人手不足と言われて久しい中ですが、現実の問題としてこのような「マルクタスク」をせざるを得ないビジネスパーソンは少なくないと思います。マルチタスクとは、複数の作業を同時並行で行ったり短時間で切り替えながら行ったりすることです。複数のタスクを同時にかつ連続的に行うことなどによって効率的に進めることができたり、成し遂げた場合の達成感がより強く得られたりするなどのメリットがあります。

しかし、その一方で強く懸念されるのが「注意残余」などによる業務ミスの発生です。「注意残余」とは、作業や行動を終えて次に移る際に注意の一部が前の作業に残っており、次の作業などへの集中が妨げられる状態を指す心理学用語です。
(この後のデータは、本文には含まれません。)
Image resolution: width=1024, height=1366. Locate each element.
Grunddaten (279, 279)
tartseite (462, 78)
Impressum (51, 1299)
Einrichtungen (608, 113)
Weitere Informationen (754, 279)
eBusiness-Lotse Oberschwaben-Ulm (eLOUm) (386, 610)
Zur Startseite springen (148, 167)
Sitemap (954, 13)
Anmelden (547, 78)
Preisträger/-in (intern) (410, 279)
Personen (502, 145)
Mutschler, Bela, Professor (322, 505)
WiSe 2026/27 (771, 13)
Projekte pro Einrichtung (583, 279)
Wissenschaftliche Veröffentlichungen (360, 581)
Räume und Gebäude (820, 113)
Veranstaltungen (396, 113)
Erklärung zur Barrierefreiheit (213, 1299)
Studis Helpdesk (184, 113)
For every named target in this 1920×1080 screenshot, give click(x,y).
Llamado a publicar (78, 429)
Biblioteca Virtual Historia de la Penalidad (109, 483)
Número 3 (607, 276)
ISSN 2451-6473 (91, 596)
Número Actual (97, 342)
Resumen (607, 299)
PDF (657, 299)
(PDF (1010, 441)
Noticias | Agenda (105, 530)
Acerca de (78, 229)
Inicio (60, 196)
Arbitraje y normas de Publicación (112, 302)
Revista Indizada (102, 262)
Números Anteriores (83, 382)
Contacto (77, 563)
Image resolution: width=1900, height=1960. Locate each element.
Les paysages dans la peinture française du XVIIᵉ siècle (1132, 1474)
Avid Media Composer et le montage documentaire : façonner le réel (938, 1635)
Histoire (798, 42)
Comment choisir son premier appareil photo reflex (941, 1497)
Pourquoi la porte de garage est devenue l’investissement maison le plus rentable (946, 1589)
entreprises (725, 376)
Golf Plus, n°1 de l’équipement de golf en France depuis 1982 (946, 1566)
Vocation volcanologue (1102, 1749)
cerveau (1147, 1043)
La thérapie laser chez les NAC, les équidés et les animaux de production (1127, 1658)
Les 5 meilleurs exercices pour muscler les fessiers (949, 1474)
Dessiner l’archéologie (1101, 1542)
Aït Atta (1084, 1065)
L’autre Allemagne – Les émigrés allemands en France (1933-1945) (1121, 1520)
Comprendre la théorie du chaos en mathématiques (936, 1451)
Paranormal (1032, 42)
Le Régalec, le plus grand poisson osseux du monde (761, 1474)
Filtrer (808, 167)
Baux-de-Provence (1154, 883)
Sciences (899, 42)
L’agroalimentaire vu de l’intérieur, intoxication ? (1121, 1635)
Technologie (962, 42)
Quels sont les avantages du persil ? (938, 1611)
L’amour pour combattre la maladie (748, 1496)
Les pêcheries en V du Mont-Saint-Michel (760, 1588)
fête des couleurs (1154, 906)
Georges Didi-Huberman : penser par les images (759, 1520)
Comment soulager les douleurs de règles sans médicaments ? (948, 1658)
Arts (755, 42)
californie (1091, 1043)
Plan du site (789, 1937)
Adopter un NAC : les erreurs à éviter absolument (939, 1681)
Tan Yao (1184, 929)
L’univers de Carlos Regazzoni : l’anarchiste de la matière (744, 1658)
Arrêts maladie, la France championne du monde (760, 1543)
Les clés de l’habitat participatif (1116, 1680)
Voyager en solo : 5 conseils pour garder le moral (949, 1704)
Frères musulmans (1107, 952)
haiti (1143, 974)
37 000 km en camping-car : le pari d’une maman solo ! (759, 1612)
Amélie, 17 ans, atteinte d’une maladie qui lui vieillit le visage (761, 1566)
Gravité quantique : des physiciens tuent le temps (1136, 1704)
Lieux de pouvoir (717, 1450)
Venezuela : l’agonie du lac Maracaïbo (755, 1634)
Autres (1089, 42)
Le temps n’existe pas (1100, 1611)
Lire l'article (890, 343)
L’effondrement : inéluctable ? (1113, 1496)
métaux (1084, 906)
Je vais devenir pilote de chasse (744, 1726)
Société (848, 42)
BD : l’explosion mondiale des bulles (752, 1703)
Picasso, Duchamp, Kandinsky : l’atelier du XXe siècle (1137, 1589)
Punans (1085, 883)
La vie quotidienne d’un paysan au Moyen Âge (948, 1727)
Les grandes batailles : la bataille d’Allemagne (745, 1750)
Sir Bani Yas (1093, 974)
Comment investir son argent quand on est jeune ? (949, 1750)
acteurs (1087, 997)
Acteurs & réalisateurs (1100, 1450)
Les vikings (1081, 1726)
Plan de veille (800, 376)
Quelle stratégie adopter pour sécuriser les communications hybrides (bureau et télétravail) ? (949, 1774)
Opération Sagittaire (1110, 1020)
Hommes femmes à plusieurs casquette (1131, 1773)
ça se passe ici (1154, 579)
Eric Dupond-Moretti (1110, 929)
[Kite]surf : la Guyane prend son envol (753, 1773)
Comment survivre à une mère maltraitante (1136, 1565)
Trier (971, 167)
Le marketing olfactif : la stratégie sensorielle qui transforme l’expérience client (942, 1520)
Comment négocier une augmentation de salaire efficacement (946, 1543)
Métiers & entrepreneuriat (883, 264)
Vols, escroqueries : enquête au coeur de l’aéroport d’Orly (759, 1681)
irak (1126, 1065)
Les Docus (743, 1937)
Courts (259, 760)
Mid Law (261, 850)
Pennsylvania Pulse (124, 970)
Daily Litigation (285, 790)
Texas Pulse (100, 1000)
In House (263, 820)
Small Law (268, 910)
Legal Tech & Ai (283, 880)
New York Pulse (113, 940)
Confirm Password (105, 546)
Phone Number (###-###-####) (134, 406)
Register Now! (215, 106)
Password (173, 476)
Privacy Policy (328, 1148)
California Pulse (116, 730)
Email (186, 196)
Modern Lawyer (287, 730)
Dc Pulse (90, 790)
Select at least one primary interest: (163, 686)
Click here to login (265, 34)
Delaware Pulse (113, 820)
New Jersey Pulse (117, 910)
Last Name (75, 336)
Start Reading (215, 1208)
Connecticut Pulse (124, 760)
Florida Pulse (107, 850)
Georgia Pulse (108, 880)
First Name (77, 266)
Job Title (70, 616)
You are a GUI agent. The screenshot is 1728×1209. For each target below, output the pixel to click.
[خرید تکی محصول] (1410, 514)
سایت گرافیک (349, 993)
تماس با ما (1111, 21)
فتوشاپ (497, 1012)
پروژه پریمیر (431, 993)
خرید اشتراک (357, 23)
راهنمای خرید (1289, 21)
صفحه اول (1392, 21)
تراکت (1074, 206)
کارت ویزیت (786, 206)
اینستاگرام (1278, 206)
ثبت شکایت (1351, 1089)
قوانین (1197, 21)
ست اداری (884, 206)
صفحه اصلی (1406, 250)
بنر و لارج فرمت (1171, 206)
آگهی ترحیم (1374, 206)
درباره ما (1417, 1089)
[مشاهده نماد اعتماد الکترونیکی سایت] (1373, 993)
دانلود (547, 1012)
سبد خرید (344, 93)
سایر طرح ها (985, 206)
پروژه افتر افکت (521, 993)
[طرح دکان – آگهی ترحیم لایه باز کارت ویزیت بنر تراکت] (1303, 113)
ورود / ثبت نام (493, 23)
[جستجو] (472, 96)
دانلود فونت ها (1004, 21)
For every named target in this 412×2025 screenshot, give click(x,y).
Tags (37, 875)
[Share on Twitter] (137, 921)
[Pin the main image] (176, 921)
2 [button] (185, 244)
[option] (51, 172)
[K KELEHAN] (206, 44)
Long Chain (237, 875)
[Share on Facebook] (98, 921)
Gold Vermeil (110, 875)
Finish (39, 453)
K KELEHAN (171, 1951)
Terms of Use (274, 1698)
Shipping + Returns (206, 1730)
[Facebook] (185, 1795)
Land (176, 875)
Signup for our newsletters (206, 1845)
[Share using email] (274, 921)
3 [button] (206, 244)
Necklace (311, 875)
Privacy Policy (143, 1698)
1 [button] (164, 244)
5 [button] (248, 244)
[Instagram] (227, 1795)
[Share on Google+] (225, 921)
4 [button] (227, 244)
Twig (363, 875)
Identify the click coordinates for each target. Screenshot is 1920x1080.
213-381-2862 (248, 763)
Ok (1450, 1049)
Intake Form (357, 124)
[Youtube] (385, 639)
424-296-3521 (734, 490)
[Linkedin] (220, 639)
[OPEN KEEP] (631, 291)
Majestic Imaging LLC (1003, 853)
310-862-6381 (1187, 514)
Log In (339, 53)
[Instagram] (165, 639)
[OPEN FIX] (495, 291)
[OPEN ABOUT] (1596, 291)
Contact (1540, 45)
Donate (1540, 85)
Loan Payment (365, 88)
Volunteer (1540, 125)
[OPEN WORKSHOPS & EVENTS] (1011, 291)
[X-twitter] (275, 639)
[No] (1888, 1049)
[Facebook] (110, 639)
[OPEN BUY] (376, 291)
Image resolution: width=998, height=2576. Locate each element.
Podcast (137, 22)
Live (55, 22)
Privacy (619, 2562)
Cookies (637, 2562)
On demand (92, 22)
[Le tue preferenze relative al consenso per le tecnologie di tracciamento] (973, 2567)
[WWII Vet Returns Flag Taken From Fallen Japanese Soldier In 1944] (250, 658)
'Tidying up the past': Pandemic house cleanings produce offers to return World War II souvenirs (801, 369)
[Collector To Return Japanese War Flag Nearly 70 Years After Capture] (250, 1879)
終了したはずの前の仕事のことが気になって集中できていない状態のことを言います。

この言葉は、2010年頃にアメリカの組織心理学者ソフィー・ルロイによる研究で広く知られるようになったものです。ソフィー・ルロイは仕事の時間と注意の管理及び中断が仕事のパフォーマンスに与える影響を調べ、仕事や生活の中で注意力を高める方法を研究しているとのことですが、最近はこの注意残余という言葉を聞くことが多くなったと私自身も感じています。

実際、私自身も仕事が短期間に集中しているときに、複数の業務を同時に並行して行わざるを得ない状態になると、目の前の仕事に集中できなくなり、後からメールの文章に誤植などのケアレスミスがあったことに気が付くといった、注意残余の状態になってしまっていることを自覚することがあります。

このようなことは誰にでも起こりえることですから、それを避けるためにも注意残余に対する対策を考えなければなりません。そのためには、やるべきことの優先順位をつけたり、事前に段取りをしたり、現在行っている業務以外のものは一旦視界から遮断したりするなどといった方法が考えられます。しかし、これらはまさに時間管理の手法と同様のものですので、何も注意残余だけに関わる特別なことではありません。

とはいえ、特に仕事上のミスの防止や注意力の維持を考える上では、注意残余というものの意味などをきちんと知っておくと、心理的な疲労やミスの連鎖を防ぐヒントになるのではないでしょうか。

もしあなたがマルチタスクを行っている中で、なかなか集中できない状態になってしまっているようでしたら、注意残余の状態になっていないかどうか、冷静に自身を見つめてみる必要があるかもしれません。